As I replicate it in my end the custom extractor has better recognition with number such as 0. 

McMaco_0-1720464425209.png

For the pricing you may refer to this Document AI Pricing for more information. 

Hope this helps.

View solution in original post

8 REPLIES 8

Hi oleks_vasyliev,

There are several reasons why Document AI might be struggling to recognize zeros in your training data. Here's a consolidated view of the potential causes and solutions:

Labeling Issues:

  • Incorrect Labeling: Double-check your labeling to ensure zeros are accurately selected. They might be accidentally skipped, labeled as spaces, or merged with adjacent characters.
  • Label Format: Verify that the labeling tool uses the expected format (bounding boxes or text annotations) and positions them correctly around the zeros.

Label documents -  are required to train, up-train, or evaluate a processor version.

Data Quality and Preprocessing:

 

 

  • Document Clarity: Analyze your training documents. Are zeros clear and well-formatted, or are there issues with blurry scans, small font sizes, or low contrast with the background?
  • Preprocessing Options: If available, explore Document AI's preprocessing settings. Look for options that might improve small character recognition, adjust contrast specifically for numbers, or filter out noise that might obscure zeros.

Data considerations and recommendations - The quality and the amount of your data determines the quality of the training, uptraining, and evaluation.

In addition, you may refer to the below items:

  • Clear Labeling: Ensure consistent and accurate labeling of zeros throughout your training data.
  • Data Quality: Use high-quality training documents with clear and well-formatted zeros.
  • Balanced Training: Balance your training data set to avoid biasing the model towards more frequent characters.
  • Iterative Training: Train, test, and refine your model iteratively, adjusting labeling, preprocessing, or the data set based on your findings.

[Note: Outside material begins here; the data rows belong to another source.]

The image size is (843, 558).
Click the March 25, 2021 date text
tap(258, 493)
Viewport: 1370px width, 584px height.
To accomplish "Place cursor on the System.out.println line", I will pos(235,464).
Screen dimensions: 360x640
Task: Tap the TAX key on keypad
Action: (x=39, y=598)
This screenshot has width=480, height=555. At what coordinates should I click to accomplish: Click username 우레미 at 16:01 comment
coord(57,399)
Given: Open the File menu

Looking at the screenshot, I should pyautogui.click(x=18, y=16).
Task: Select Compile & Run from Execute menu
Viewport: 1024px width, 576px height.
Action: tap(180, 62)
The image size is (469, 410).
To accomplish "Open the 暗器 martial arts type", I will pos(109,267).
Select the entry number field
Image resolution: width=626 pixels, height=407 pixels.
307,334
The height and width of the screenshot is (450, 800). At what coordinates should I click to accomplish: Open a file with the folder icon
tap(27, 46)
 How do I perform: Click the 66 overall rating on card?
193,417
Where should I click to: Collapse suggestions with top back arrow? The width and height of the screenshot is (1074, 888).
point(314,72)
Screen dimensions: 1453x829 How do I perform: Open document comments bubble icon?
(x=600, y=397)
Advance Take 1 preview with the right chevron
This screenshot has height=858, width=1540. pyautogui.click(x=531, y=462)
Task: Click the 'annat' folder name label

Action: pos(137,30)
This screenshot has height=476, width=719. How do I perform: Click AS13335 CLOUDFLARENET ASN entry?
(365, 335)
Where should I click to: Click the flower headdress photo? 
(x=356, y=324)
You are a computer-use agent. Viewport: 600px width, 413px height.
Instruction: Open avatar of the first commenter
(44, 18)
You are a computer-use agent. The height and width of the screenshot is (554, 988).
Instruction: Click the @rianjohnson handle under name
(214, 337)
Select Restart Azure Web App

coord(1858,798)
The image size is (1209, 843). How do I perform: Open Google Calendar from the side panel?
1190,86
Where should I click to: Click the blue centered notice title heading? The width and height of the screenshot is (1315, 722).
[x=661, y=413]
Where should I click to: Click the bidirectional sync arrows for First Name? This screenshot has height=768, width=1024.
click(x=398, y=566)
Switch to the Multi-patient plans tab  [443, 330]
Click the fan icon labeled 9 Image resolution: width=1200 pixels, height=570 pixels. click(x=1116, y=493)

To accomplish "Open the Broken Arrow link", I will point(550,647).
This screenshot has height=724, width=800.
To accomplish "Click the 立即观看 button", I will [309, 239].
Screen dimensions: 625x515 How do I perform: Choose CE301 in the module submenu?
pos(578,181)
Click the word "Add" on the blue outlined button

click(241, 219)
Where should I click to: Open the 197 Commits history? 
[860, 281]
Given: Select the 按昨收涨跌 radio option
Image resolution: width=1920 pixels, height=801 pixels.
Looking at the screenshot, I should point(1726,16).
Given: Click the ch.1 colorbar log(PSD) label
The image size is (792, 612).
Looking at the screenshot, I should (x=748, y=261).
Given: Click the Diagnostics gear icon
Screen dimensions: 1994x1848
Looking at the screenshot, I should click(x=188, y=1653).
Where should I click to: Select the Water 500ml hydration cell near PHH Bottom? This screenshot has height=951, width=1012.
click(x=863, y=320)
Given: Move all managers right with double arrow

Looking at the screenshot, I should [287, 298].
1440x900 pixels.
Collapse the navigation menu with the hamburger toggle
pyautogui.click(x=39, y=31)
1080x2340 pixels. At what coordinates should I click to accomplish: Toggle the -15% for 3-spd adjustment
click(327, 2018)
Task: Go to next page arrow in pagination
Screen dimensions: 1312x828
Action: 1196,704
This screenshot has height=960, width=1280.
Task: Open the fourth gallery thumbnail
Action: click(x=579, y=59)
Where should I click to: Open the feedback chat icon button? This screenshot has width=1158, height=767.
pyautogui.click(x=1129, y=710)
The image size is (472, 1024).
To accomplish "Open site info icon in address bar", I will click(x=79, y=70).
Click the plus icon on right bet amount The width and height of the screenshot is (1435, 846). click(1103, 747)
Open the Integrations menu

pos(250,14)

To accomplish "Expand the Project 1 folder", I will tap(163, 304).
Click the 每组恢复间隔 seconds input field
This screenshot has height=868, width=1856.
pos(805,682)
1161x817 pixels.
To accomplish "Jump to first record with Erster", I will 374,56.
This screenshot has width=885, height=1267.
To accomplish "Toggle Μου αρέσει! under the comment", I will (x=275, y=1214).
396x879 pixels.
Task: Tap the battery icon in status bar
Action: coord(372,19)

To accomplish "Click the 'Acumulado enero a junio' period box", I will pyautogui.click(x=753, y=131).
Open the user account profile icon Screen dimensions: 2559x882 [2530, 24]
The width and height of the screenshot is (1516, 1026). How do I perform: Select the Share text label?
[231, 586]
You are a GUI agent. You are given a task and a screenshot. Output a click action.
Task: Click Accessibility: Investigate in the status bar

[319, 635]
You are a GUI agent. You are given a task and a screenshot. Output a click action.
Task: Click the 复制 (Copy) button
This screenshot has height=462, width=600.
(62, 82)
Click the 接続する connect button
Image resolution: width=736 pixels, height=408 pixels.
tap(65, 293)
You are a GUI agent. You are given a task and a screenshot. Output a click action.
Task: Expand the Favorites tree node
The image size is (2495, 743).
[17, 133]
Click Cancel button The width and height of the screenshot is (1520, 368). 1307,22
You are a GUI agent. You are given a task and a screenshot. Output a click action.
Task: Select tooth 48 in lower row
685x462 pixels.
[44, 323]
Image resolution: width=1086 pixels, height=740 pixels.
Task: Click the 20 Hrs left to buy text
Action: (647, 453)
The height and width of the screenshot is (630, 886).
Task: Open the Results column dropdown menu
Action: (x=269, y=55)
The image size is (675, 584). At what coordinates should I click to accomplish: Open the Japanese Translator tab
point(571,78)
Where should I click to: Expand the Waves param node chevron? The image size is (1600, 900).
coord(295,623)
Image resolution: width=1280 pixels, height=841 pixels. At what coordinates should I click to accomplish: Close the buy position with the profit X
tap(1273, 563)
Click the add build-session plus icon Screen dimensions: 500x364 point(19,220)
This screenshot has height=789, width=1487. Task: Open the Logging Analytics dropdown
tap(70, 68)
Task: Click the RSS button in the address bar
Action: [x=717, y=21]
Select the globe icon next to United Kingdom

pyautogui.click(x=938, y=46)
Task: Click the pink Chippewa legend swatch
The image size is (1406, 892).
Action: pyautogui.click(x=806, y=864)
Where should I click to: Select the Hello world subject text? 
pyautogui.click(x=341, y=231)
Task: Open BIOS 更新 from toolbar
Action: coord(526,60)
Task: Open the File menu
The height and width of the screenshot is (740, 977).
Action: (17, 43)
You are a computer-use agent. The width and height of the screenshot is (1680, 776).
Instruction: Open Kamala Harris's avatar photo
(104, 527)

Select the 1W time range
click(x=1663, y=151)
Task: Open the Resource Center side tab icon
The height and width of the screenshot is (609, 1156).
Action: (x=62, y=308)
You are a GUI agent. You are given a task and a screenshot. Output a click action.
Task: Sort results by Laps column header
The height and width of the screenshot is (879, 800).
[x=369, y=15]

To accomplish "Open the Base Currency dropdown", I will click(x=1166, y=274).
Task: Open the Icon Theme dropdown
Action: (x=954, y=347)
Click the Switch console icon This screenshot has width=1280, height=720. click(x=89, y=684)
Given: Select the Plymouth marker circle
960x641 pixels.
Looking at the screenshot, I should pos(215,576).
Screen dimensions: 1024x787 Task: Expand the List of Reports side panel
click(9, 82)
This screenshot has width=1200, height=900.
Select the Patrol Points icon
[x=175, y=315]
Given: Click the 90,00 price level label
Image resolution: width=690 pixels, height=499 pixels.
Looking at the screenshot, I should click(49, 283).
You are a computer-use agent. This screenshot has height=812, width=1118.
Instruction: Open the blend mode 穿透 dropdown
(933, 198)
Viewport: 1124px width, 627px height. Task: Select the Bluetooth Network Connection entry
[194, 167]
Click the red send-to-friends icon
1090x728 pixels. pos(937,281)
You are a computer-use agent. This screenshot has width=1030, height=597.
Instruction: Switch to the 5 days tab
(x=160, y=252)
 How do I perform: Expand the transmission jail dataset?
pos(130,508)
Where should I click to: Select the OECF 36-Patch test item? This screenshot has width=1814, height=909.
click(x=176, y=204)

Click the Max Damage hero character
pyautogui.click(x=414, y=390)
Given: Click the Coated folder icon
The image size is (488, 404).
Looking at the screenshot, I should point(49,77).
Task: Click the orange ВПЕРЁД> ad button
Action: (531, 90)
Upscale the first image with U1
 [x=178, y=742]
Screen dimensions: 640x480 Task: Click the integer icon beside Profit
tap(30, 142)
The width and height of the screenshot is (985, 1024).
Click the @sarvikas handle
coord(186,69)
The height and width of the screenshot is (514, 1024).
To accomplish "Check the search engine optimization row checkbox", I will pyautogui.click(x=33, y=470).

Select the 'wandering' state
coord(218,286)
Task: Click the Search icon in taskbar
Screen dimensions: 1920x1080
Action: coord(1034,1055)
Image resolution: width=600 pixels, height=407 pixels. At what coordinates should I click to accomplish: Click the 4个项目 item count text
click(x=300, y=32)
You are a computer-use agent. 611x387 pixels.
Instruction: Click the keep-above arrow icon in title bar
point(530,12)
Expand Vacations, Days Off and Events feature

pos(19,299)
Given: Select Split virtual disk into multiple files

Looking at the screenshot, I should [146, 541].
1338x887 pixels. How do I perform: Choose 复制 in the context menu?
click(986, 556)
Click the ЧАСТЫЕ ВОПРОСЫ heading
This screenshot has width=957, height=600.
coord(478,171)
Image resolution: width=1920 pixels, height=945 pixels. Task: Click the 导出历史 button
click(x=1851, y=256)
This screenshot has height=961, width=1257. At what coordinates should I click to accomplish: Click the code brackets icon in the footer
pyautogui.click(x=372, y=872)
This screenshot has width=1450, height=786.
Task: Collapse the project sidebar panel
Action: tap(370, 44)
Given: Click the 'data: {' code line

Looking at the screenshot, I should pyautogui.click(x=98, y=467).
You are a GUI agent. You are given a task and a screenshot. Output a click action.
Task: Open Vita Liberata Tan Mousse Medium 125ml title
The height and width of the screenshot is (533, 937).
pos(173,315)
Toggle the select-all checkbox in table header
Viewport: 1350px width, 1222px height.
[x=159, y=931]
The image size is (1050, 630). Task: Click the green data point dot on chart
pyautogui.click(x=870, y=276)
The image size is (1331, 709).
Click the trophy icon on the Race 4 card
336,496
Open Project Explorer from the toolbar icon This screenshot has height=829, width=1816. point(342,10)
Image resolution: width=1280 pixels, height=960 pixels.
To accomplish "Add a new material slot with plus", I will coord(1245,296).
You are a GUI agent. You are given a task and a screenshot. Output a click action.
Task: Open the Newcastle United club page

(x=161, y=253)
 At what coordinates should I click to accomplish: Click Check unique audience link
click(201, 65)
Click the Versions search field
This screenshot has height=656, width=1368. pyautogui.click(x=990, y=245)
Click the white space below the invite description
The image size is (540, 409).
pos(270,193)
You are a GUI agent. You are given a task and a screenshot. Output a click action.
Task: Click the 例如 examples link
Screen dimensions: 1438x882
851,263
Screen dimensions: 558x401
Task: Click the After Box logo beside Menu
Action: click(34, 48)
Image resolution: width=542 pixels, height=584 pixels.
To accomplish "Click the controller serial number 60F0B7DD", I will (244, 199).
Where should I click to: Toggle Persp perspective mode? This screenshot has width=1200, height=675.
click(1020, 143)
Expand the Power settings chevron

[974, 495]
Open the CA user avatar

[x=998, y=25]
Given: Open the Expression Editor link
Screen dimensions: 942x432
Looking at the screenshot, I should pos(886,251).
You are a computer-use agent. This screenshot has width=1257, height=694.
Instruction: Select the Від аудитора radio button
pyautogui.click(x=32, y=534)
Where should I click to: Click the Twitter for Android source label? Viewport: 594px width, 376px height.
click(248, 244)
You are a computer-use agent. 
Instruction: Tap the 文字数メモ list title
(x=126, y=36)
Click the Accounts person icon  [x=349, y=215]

By addressing these factors and implementing the appropriate solutions, you should be able to improve Document AI's ability to recognize zeros in your training data and successfully train your model.

I hope this helps.

 

  • Label Format: Verify that the labeling tool uses the expected format (bounding boxes or text annotations) and positions them correctly around the zeros - I tried both - it dont want to select numbers 
  • Clear Labeling: Ensure consistent and accurate labeling of zeros throughout your training data. - checked, this is number field in table - it may have zeros
  • Data Quality: Use high-quality training documents with clear and well-formatted zeros - if OCR can extract this numbers, so looks like no issues
  • Balanced Training: Balance your training data set to avoid biasing the model towards  more frequent characters - I need this numbers, so I train model to extract this numbers
  • Iterative Training: Train, test, and refine your model iteratively, adjusting labeling, preprocessing, or the data set based on your findings - I cannot train if I cannot select
  • Preprocessing Options: If available, explore Document AI's preprocessing settings. Look for options that might improve small character recognition, adjust contrast specifically for numbers, or filter out noise that might obscure zeros - where can I activate this settings on training screen? It is invoice parser, not OCR parser

 

Here video with example:

  • first zero in row cannot be selected
  • second zero in row can be selected
  • third zero in row cannot be selected again

Here for you example by trying to use both tools

Bounding boxes: https://youtube.com/shorts/kTBfqhKMT4A?feature=share

Text annotations (it is even visible, that this numbers have no grey background boxes and cannot be selected): https://youtube.com/shorts/CCm7uCVpSnA?feature=share

I hope videos will explain what is the issue.

 

I try to use a different parser, Expense Parser to be specific. here's the result in the tab of Evaluate and Test:

Screenshot 2024-07-05 8.55.13 PM.png

Hope this helps.

Thanks for reply. Sorry, but already spend weeks to train "invoice parser" for new labels.

Do you want me to say, that "Expense Parser" have better training ability to recognize numbers, than "Invoice parser"? Why train playground different for this parsers, if both will be used by human, not robot? Also, does this mean even if I need parse bills and invoice parser is logical, I still need to use "Expense Parser" because somehow it better? Just need to know which is best one to select in future.

No worries oleks_vasyliev, I am here to help you out with this matter. I understand that switching parser may take you a lot of effort and time. Here are some documentation regarding invoice parser that might help you out to understand why zeros are not recognized by the processor. As well as the limits of Document AI depending on the processor you are using. 

If none of these suggestions resolve the issue, consider reaching out to Google Cloud support for further assistance. Thank you.

Thanks. 

Last question @McMaco . If we switch to "Custom Extractor", is it can handle such cases better (with this numbers), than invoice/expense parsers (but will cost us 3 times more for such functionality)? Thanks

You're right @oleks_vasyliev , 

As I replicate it in my end the custom extractor has better recognition with number such as 0. 

McMaco_0-1720464425209.png

For the pricing you may refer to this Document AI Pricing for more information. 

Hope this helps.

Thanks. Bad, that even in your example it miss zero at second row (MAR/23) 😞